Set up launch agent

Advanced agent setup

This guide provides information on how to set up the W&B Launch agent to build container images in different environments.

Builders

The Launch agent can build images using Docker or Kaniko.

  • Kaniko: builds a container image in Kubernetes without running the build as a privileged container.
  • Docker: builds a container image by executing a docker build command locally.

The builder type can be controlled by the builder.type key in the launch agent config to either docker, kaniko, or noop to turn off build. By default, the agent helm chart sets the builder.type to noop. Additional keys in the builder section will be used to configure the build process.

If no builder is specified in the agent config and a working docker CLI is found, the agent will default to using Docker. If Docker is not available the agent will default to noop.

Pushing to a container registry

The launch agent tags all images it builds with a unique source hash. The agent pushes the image to the registry specified in the builder.destination key.
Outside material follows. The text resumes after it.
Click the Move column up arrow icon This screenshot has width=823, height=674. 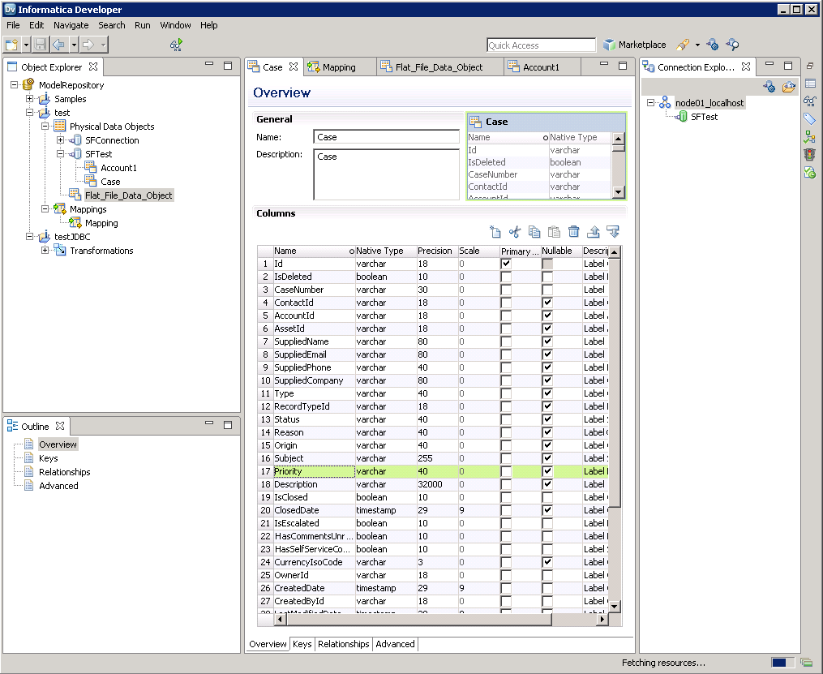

For example, if the builder.destination key is set to my-registry.example.com/my-repository, the agent will tag and push the image to my-registry.example.com/my-repository:<source-hash>. If the image exists in the registry, the build is skipped.

Agent configuration

If you are deploying the agent via our Helm chart, the agent config should be provided in the agentConfig key in the values.yaml file.

If you are invoking the agent yourself with wandb launch-agent, you can provide the agent config as a path to a YAML file with the --config flag. By default, the config will be loaded from ~/.config/wandb/launch-config.yaml.

Within your launch agent config (launch-config.yaml), provide the name of the target resource environment and the container registry for the environment and registry keys, respectively.

The following tabs demonstrates how to configure the launch agent based on your environment and registry.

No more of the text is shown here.